*** Begin section ***

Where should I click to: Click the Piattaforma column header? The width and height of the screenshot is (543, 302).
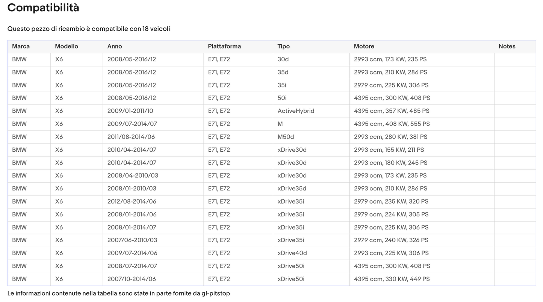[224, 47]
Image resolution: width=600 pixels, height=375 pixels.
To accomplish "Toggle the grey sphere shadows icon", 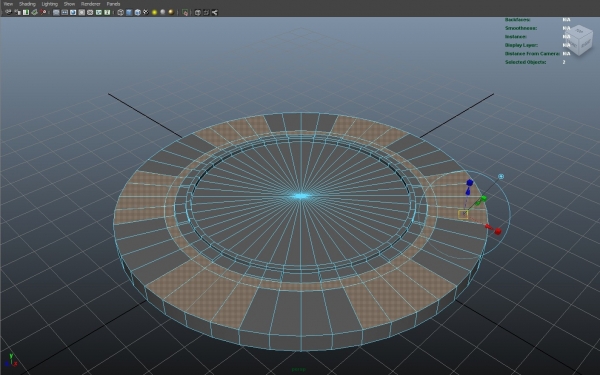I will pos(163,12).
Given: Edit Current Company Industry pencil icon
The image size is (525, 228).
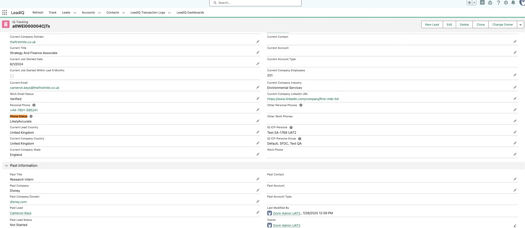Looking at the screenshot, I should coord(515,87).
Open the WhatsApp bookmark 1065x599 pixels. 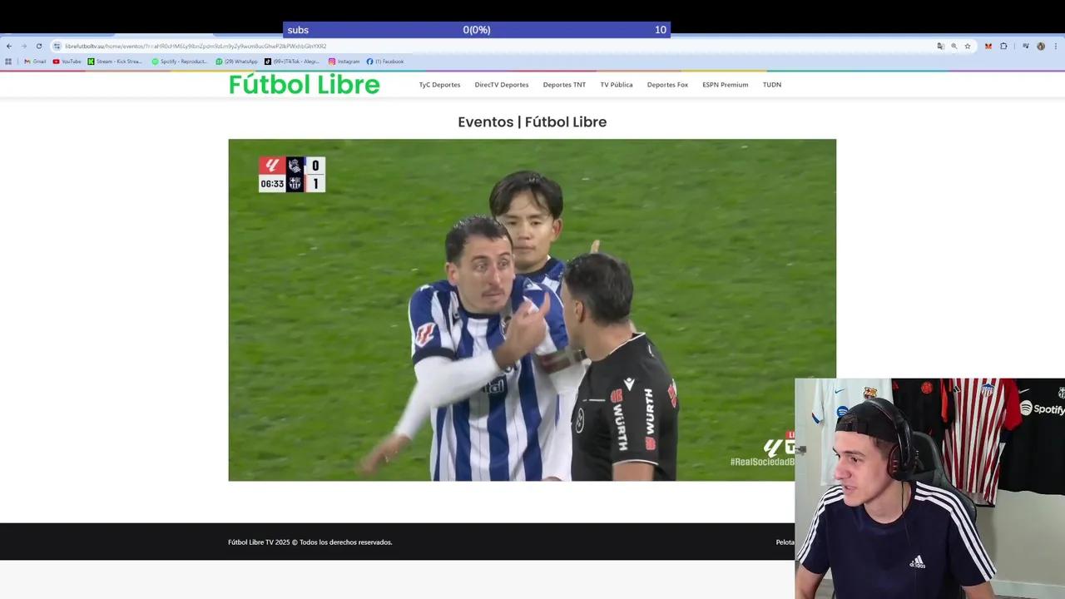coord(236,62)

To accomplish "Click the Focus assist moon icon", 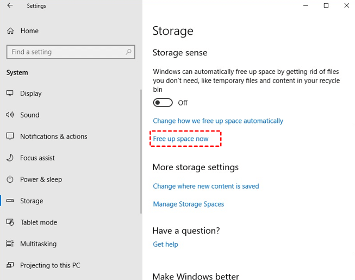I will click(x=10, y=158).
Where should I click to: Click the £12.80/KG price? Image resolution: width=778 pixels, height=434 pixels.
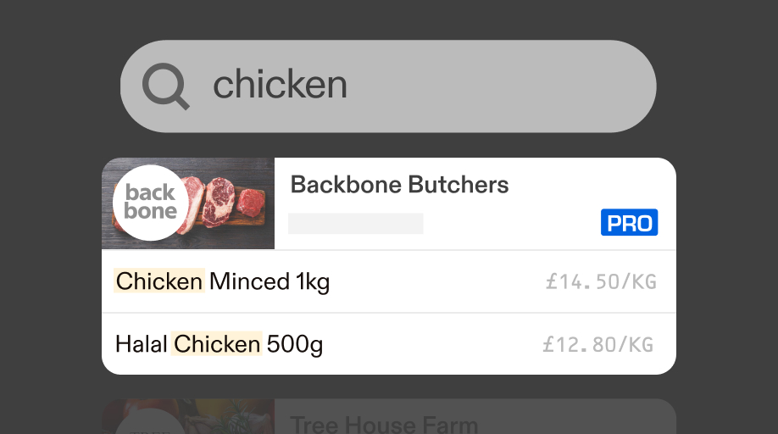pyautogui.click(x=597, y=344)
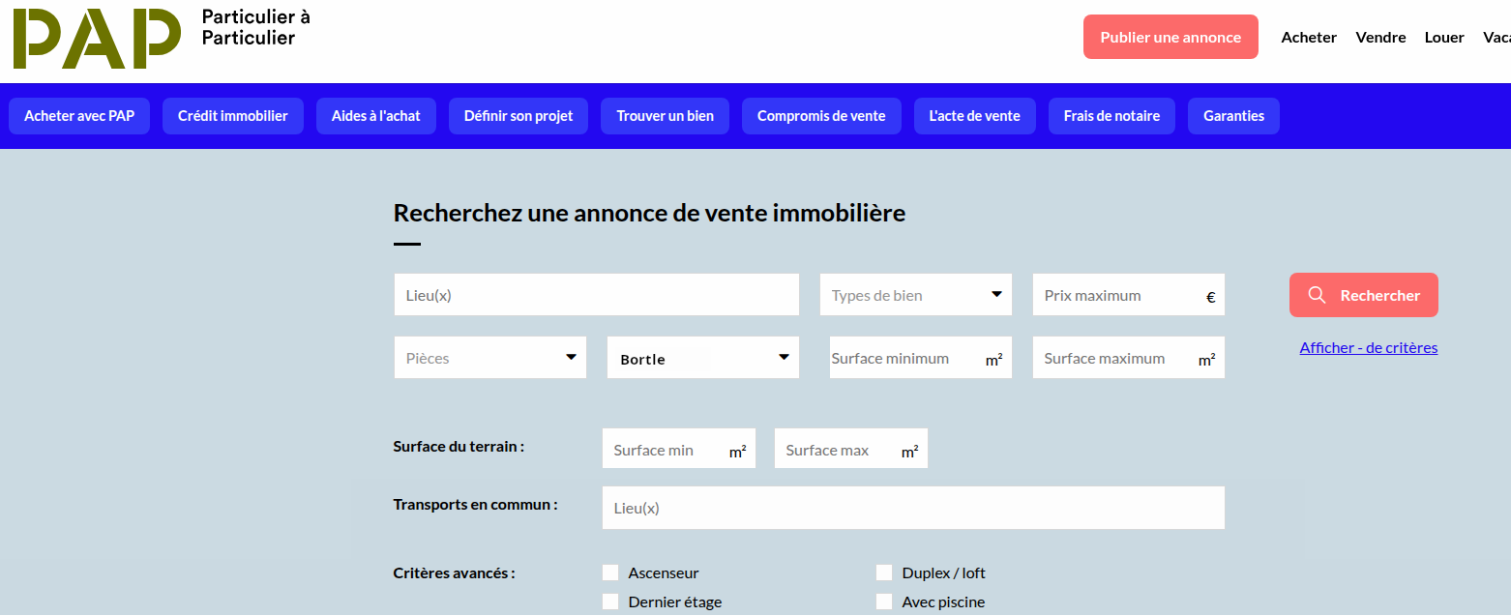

*** End section ***

§ **What to produce**:
Your output must consist only of the lines from the line with "Where should I click to: Click the £12.80/KG" through the final line of the data, both included, reproduced exactly and free of pictures.

§ **Solution to this problem**:
Where should I click to: Click the £12.80/KG price? Image resolution: width=778 pixels, height=434 pixels.
pyautogui.click(x=597, y=344)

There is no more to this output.